Start of Block
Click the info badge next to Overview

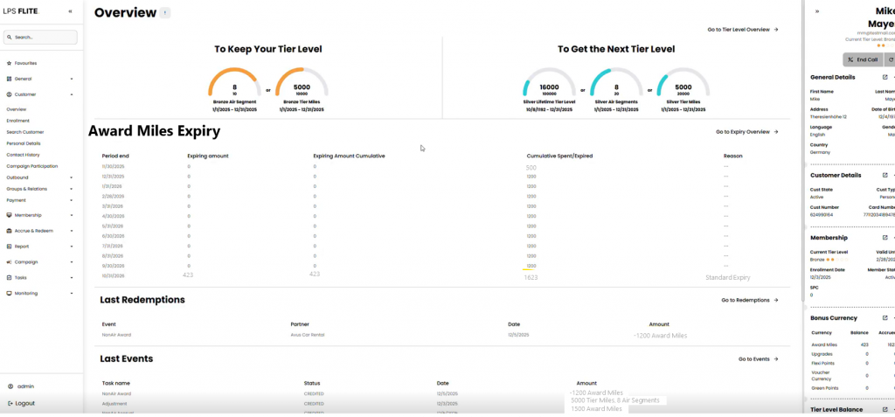click(x=166, y=13)
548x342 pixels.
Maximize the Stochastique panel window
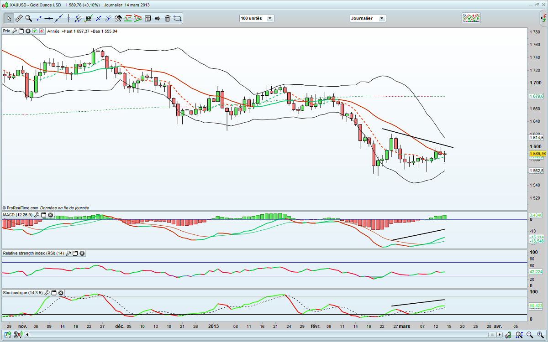point(53,293)
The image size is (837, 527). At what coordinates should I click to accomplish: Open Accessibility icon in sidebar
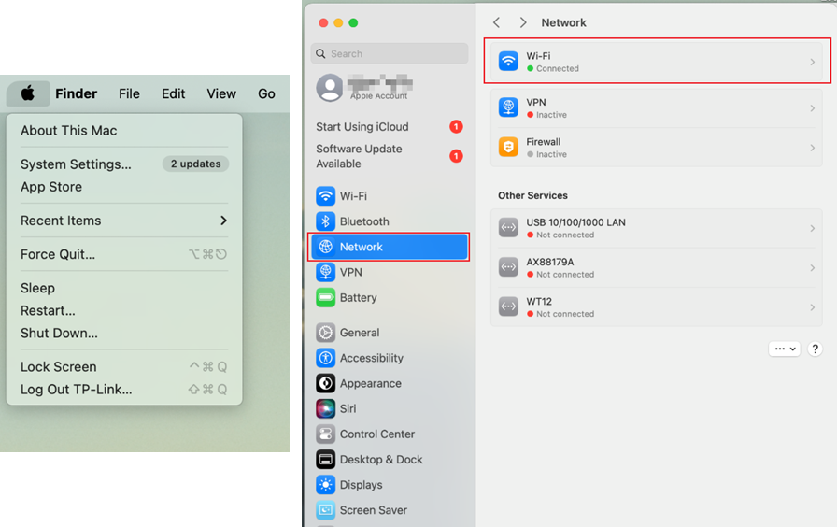(325, 358)
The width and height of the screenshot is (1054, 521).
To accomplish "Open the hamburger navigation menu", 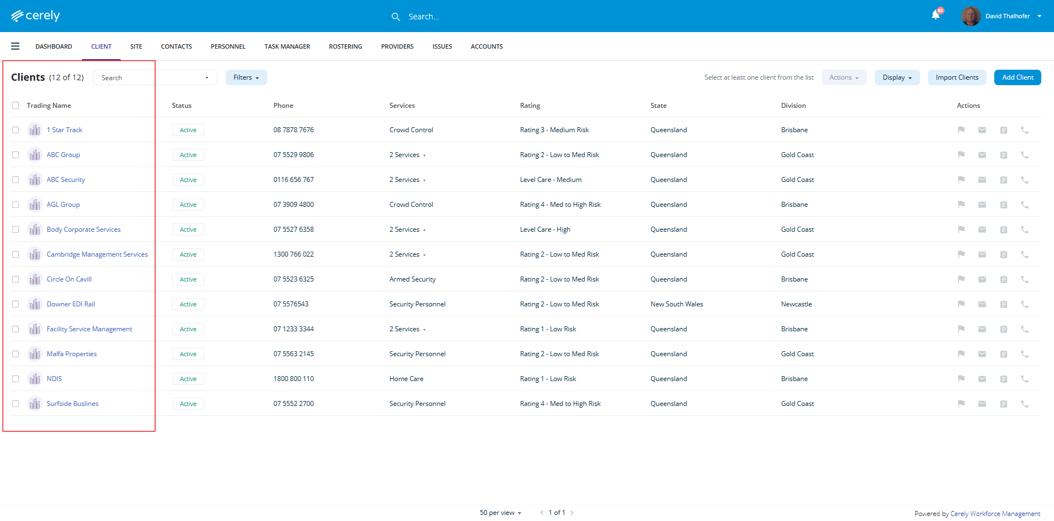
End of Block
-- Task description --
Copy out all of the data word for word. Do not carry over any picture.

-- The answer --
Click the info badge next to Overview

click(x=166, y=13)
548x342 pixels.
Maximize the Stochastique panel window
point(53,293)
The image size is (837, 527). At what coordinates should I click to accomplish: Open Accessibility icon in sidebar
(325, 358)
The width and height of the screenshot is (1054, 521).
To accomplish "Open the hamburger navigation menu", 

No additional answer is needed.